The Kalish family could at least count on meat on their table every day. Or nearly so. The packing houses let workers buy meat at a discount and Jim Kalish took advantage of the bargain. He’d bring home whatever cut was made available that day—short ribs, organ meats, pig knuckles—but never hot dogs. Nor bologna nor liverwurst, known then as Braunschweiger.

Grandpa had sworn off processed meat of any kind after one day watching a coworker sweep the grimy packinghouse floor and empty his pan into one of the grinding vats, as was routine. As he peered into the machinery this day, he spotted among the soiled and boot-trodden meat scraps a campaign button. I’m not making this up. “Wendell Willkie for President,” it read.

The powerful grinders reduced the visage of the Franklin Delano Roosevelt’s dark horse opponent to tiny flecks of filler, and Jim could only imagine what else might be going into America’s wieners and franks.

* * *

Mom’s parents provided a great many things to their children, but ethnic identity was not one of them. Like many children of immigrants they took pains to break ties to the old country. They didn’t want to be seen as immigrants, especially during wartime. They were Americans now and felt obligated to reinforce that.

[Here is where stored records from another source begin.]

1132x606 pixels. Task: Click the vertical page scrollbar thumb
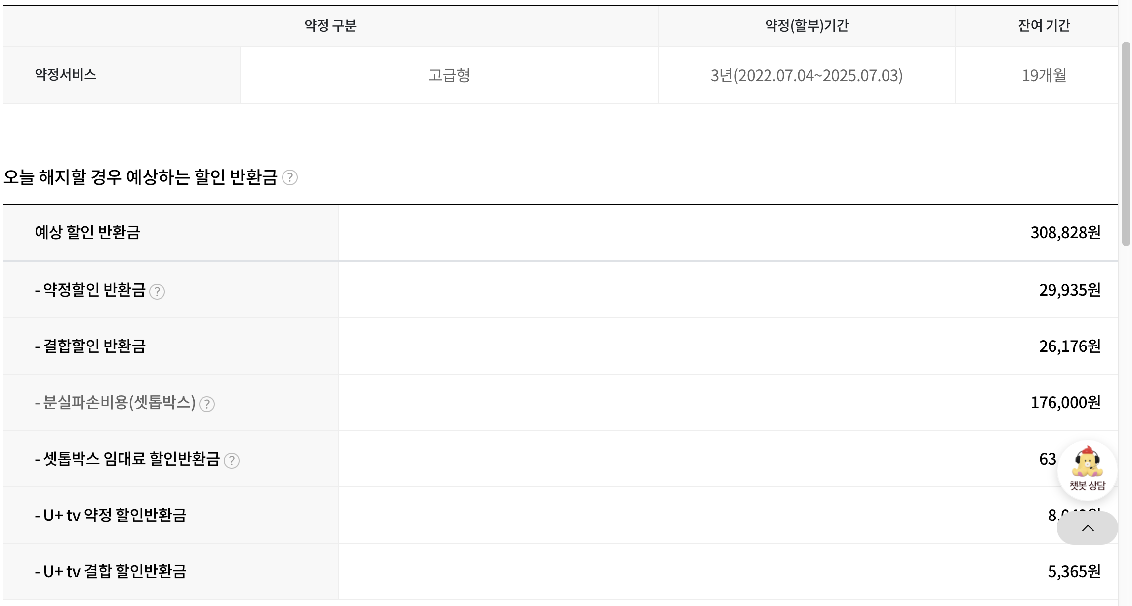pos(1126,143)
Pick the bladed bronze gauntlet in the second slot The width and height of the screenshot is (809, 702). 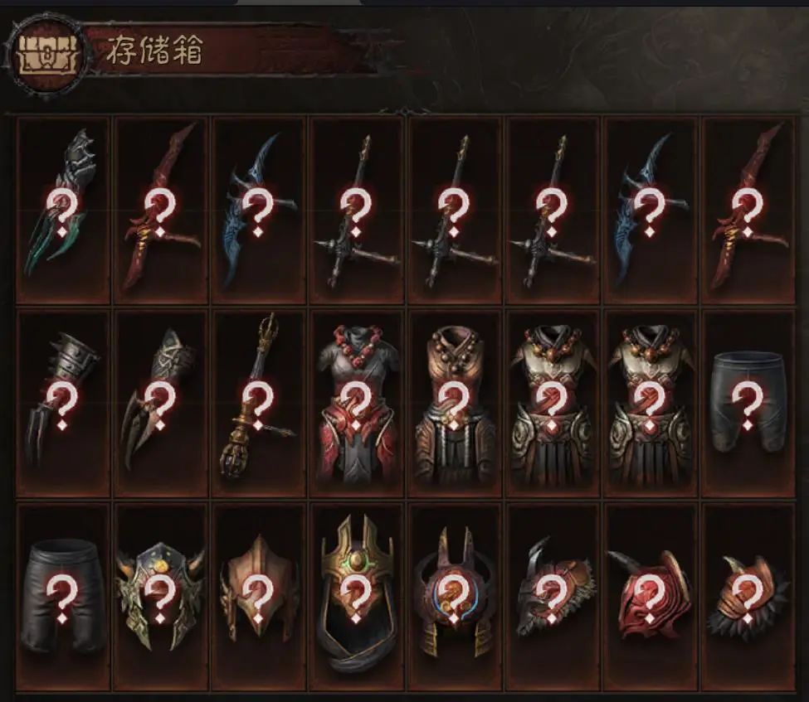pyautogui.click(x=160, y=403)
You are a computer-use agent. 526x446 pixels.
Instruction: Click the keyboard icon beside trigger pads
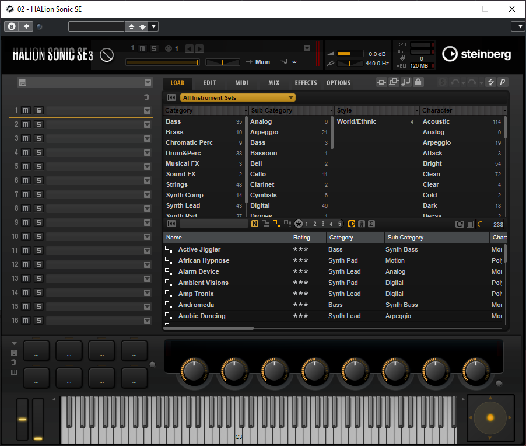[x=14, y=372]
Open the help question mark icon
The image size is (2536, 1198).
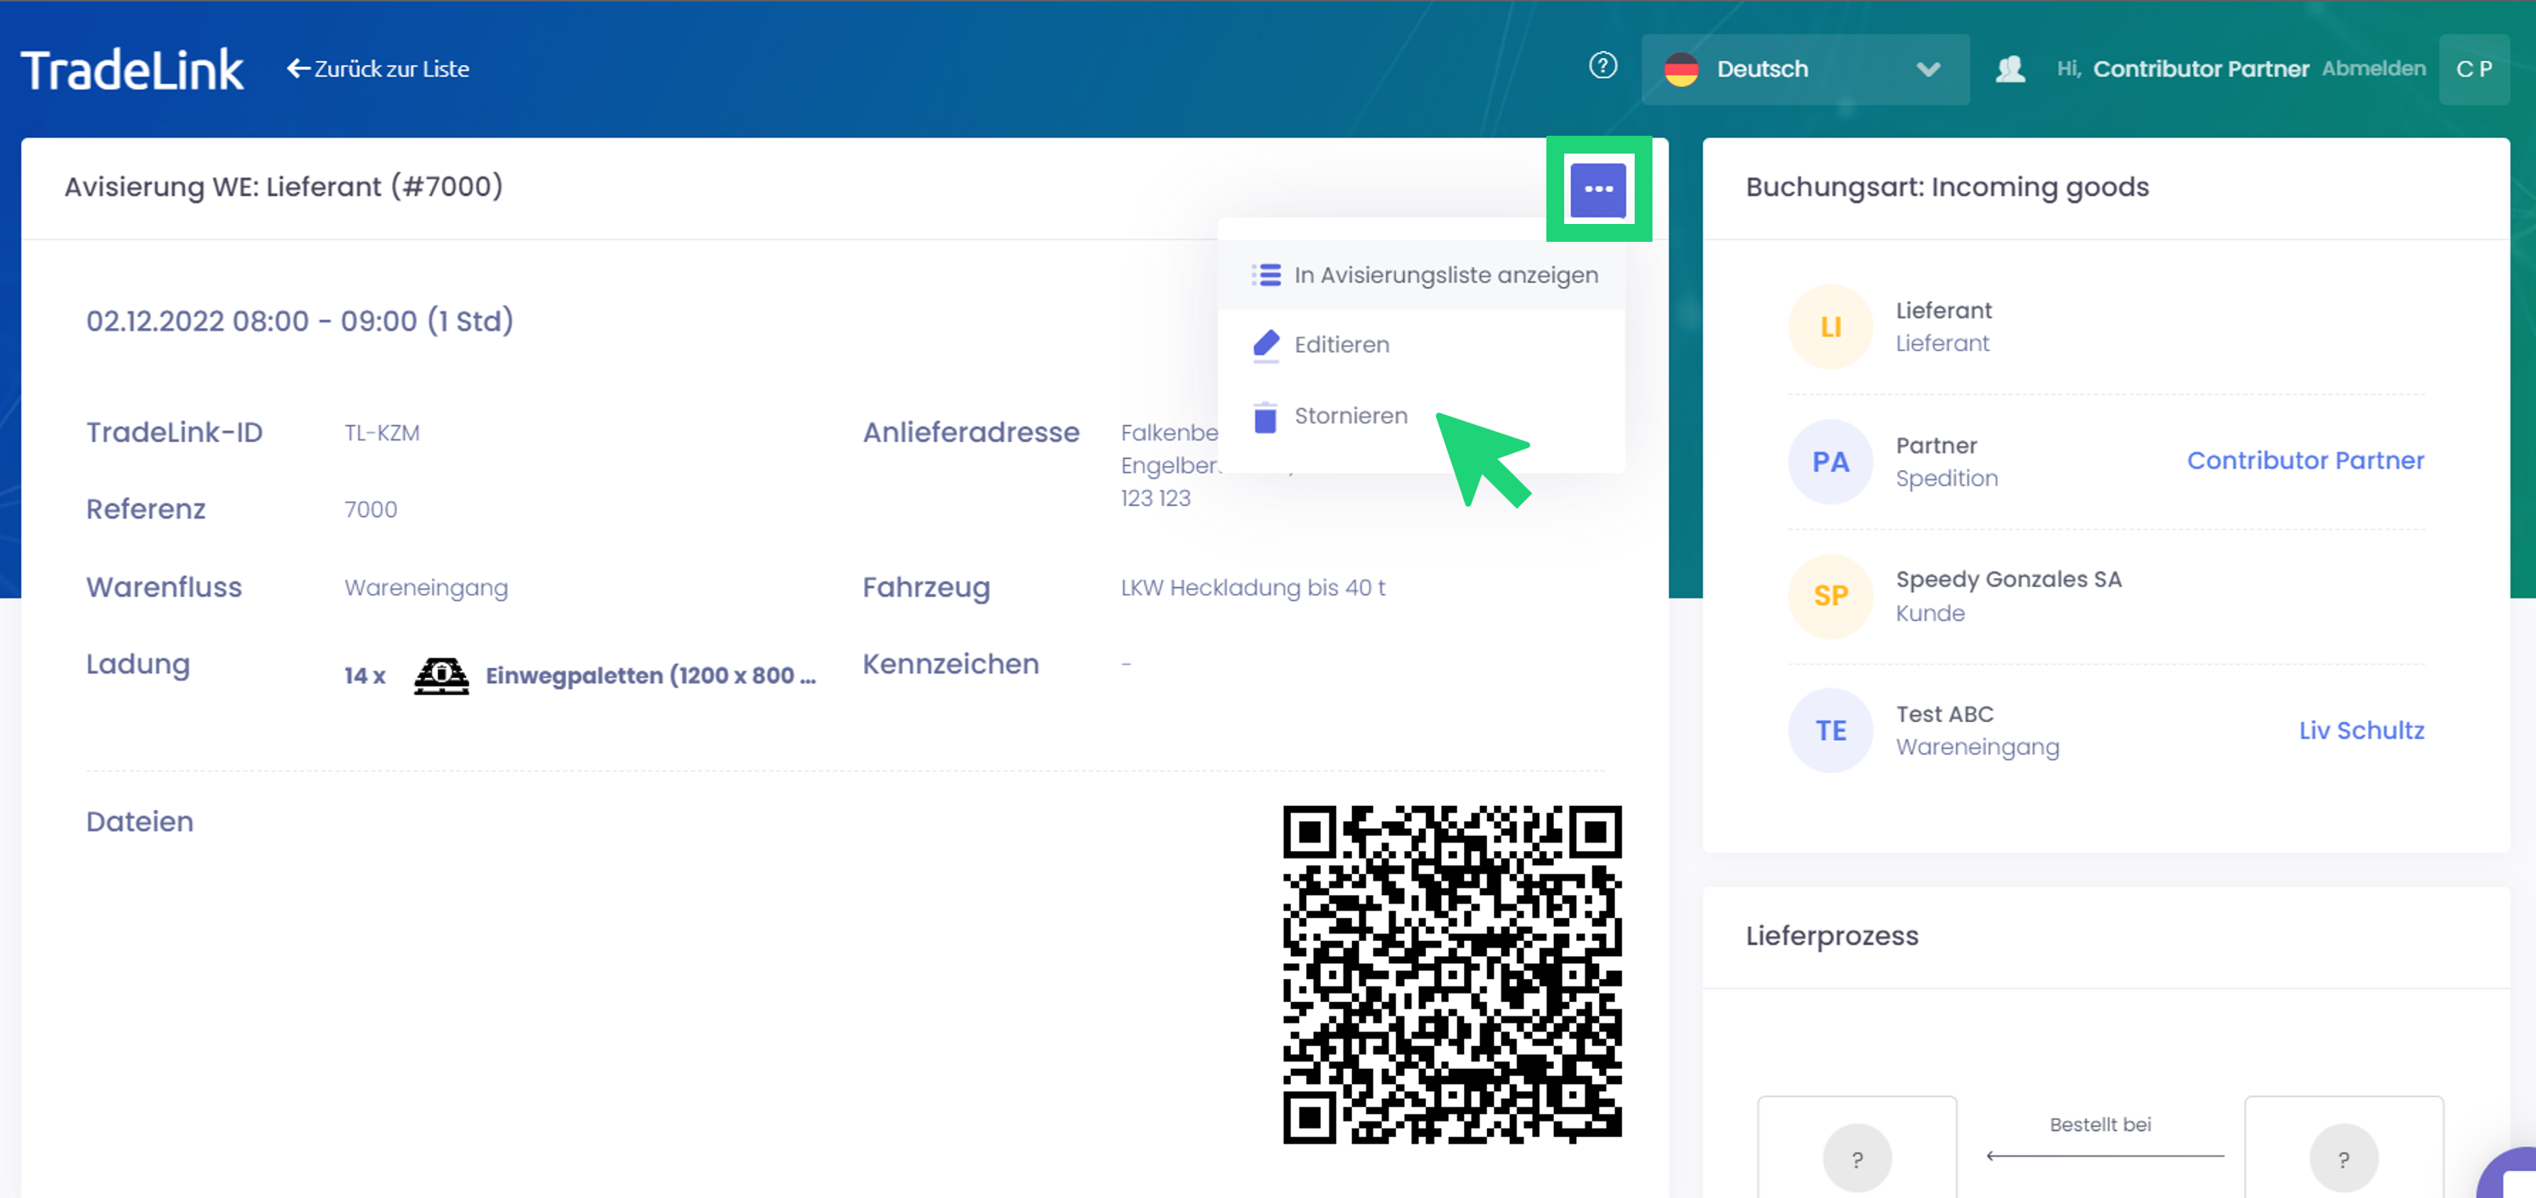1603,66
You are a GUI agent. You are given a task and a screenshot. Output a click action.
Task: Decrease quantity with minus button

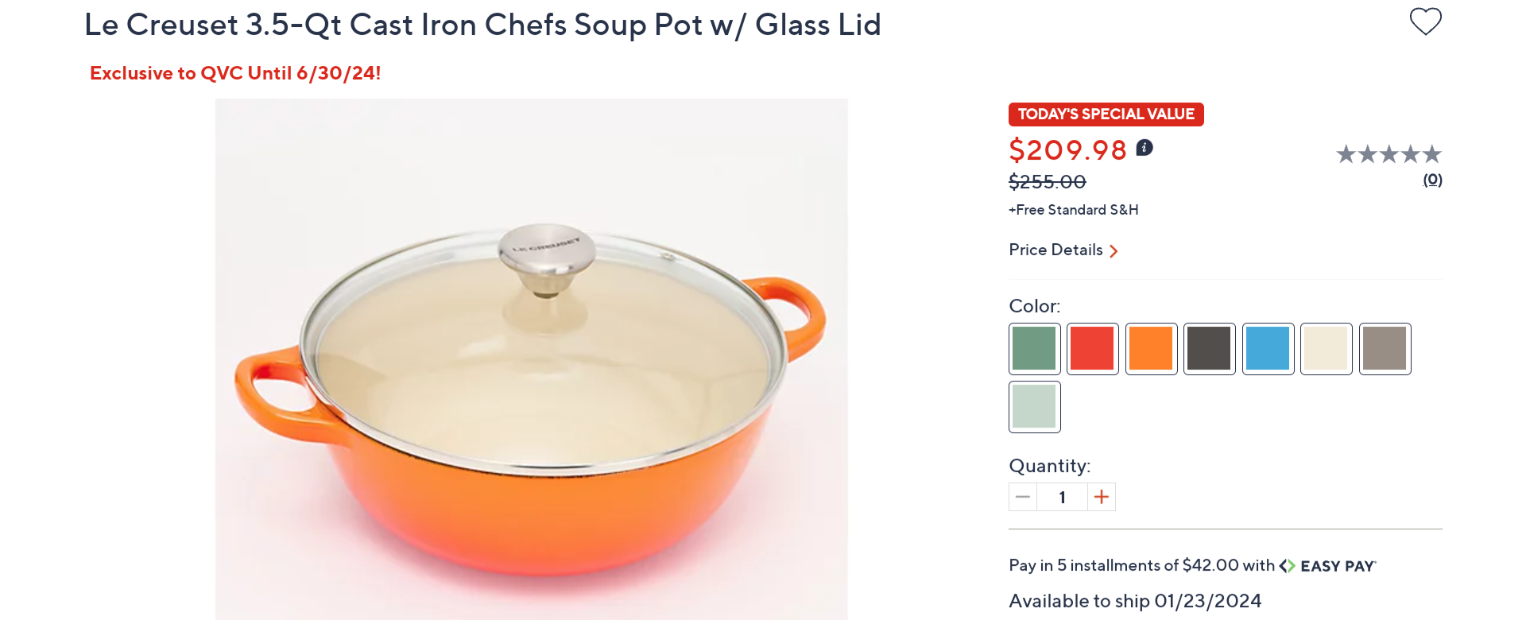coord(1023,497)
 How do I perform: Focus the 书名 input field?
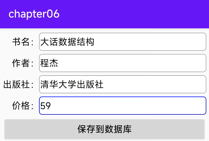[x=123, y=42]
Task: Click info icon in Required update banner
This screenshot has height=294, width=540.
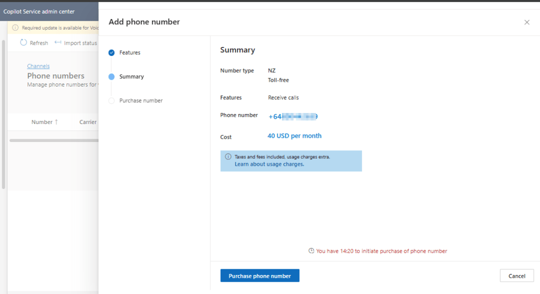Action: coord(15,27)
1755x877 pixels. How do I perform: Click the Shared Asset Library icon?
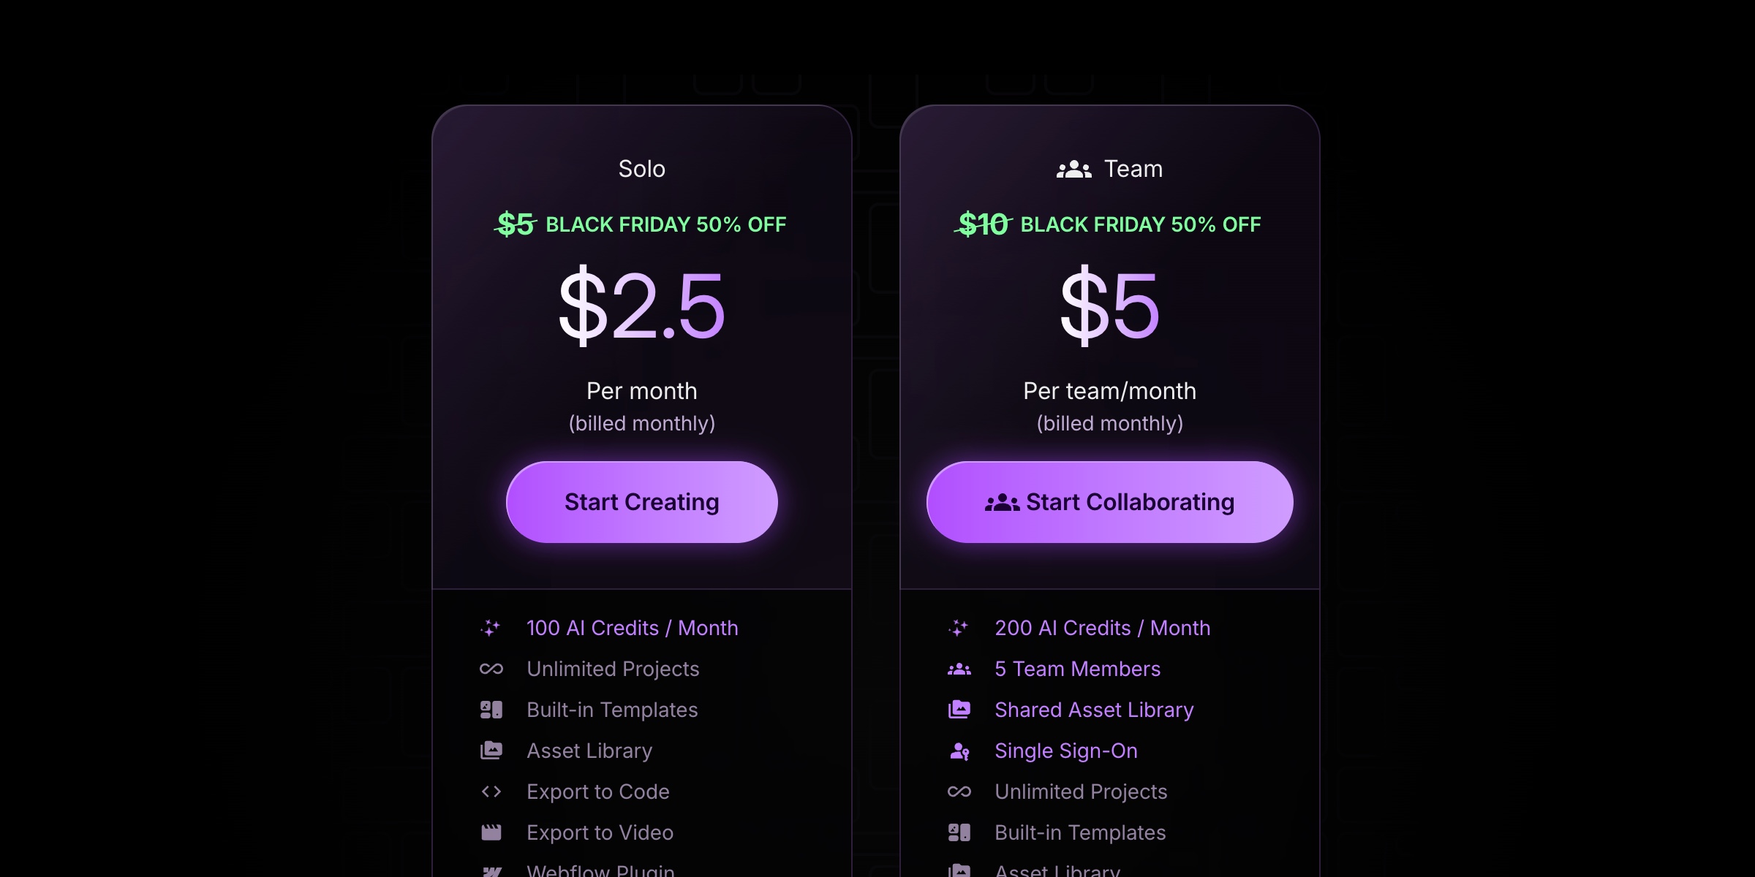pos(959,709)
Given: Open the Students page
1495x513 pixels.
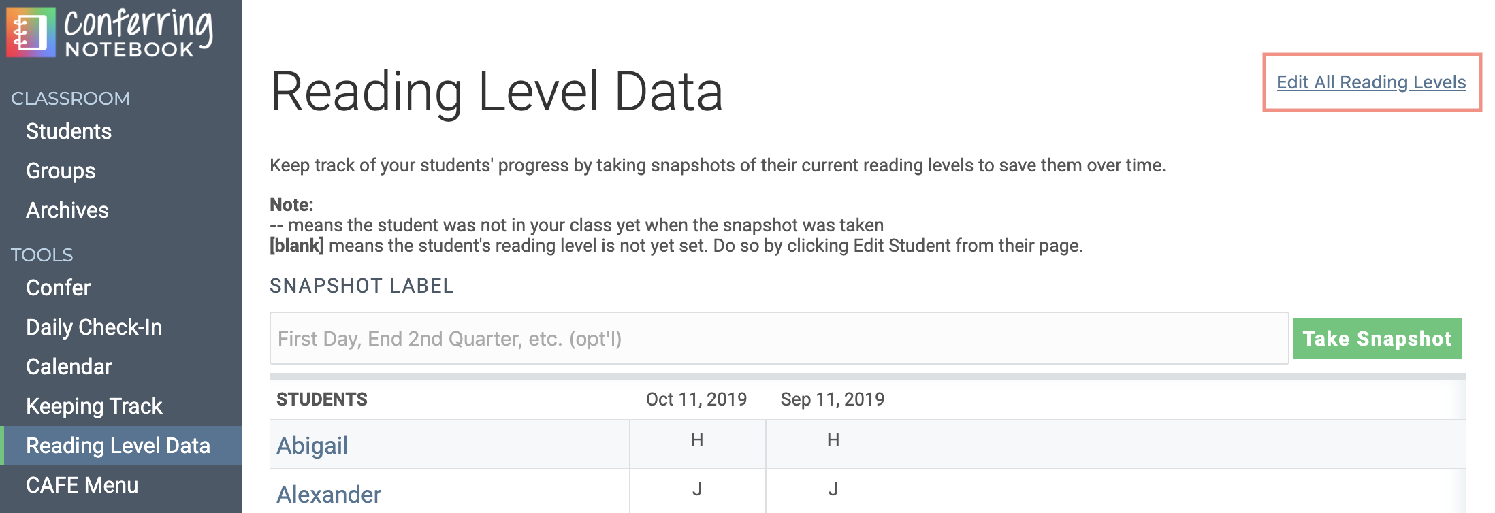Looking at the screenshot, I should 69,131.
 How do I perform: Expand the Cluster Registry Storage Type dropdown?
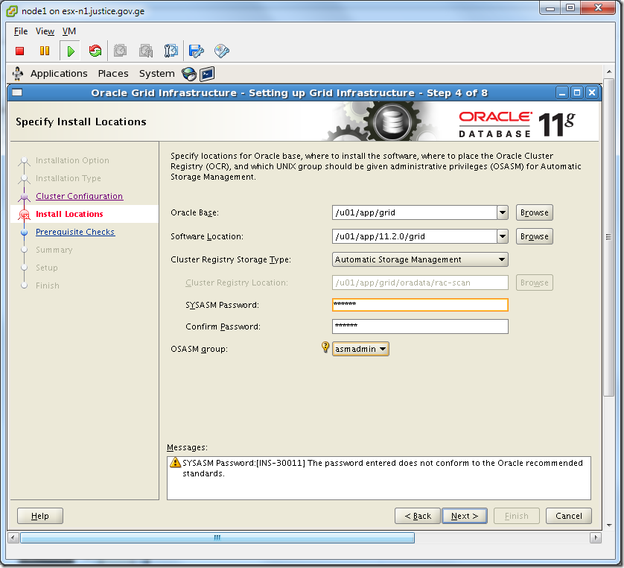pos(500,259)
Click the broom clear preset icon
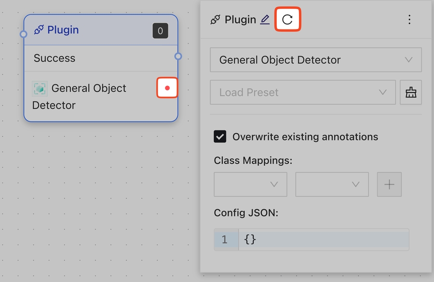The height and width of the screenshot is (282, 434). 411,92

They did things like only speaking English at home, and discouraging their own children from learning any Croatian, Slovakian or Polish, languages Jim and Bernice knew well. And they allowed the consumption of garlic only on Sundays when they were with family—God forbid coworkers and schoolmates should smell garlic on any of their breaths, a sure giveaway of being an immigrant.

One thing that was passed down from generations past was an unbending work ethic. This was a working class family to its genetic core, and every member knew that if you wanted something you worked for it. So when the kids became teenagers and wanted extra money, they got jobs.

Mom found one at Jimmy’s Malt Shop on State Street. There, a very pretty Lorraine Kalish scooped ice cream, wiped down countertops, and, when they needed it, went outside to wash the windows. On one of those occasions a young man she recognized approached.

“Are you Lorraine Kalish?” the nervous guy asked. “Oh you’re Bob Durbin’s brother,” answered Lorraine, catching the sharp-dressed fella off guard. Composing himself, he invited her to the annual Easter Dance coming up soon.

Mom accepted, enjoyed the dance, and accompanied my dad afterward to a road-house called the Chatterbox with a crowd of other couples. She didn’t enjoy that part of the evening as much, because she had never been around so many people drinking alcohol, which is not a surprise given her age.

When my dad learned his date was only fifteen years old, he returned her home and made it clear he had no idea he was four years older than her. Mom wasn’t sure if she’d ever hear from this guy again or not. And she’d wait a long time to find out.